Can you rewrite everything from "The court heard" down to "the loneliness began." in the court case report, changing "loneliness" to "isolation"?

━━ Selected passage

The brothers were each sentenced to eight years in jail in the Middelburg Regional Court in December 2020 for their part in the plot.
“I remember Errol saying that the person who sold him pipes looked at him suspiciously. On the way home, Errol told me that it was pipe bombs that he loaded in the back of the vehicle.
“On Friday, 29 November 2019, the brothers said that we were going for a drive. As we left, Eric told me that I am going for my first lesson in how a bomb explodes,” she said.
The court heard it was Heyman’s “loneliness” that led to her involvement in extremist groups. First, her daughter got married and moved out, then her son left for Dubai, and that is when the loneliness began.
“I was bitterly lonely and turned to Facebook to communicate with people. Every day my Facebook friend group grew drastically,” she said.
One day she received a call from a Facebook friend, Joe Booya, who asked if she could become an admin on his WhatsApp group, Ex Unitate Vires (EUV). She agreed and started helping him around November/December 2018.

━━━━
━━ Source data

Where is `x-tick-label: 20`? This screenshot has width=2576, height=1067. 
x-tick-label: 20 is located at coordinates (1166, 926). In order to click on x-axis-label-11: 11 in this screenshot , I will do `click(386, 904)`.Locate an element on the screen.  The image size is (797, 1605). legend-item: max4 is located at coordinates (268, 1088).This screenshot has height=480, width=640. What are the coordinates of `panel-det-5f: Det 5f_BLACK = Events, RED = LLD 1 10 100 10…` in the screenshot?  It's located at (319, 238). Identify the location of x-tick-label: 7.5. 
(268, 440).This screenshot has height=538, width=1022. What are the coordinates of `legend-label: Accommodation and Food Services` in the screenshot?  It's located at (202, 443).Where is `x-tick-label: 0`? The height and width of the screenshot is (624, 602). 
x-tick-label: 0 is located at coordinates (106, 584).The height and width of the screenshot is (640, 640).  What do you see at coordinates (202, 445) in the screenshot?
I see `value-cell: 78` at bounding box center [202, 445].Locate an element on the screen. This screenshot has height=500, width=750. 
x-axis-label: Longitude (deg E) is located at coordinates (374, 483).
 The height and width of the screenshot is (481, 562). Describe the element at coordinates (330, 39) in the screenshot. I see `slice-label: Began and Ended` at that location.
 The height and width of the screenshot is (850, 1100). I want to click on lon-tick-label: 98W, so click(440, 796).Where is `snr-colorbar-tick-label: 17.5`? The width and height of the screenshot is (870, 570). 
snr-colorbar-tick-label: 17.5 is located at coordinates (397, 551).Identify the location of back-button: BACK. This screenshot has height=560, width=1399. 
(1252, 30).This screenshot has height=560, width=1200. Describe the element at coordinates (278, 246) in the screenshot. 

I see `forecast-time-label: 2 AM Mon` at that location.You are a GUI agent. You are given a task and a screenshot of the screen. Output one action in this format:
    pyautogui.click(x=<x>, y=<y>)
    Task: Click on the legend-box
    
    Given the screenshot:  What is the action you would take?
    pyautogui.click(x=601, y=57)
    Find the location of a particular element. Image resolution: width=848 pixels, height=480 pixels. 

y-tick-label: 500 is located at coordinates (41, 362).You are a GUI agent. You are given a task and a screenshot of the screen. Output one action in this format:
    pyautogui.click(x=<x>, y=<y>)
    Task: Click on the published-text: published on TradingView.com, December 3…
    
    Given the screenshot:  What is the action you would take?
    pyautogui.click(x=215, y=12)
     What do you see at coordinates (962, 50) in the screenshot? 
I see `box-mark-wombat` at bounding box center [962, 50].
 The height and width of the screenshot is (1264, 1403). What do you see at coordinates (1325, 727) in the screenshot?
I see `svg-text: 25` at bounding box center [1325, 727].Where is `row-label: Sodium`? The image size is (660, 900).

━━━━

- Answer for the task:
The court heard it was Heyman’s “isolation” that led to her involvement in extremist groups. First, her daughter got married and moved out, then her son left for Dubai, and that is when the isolation began.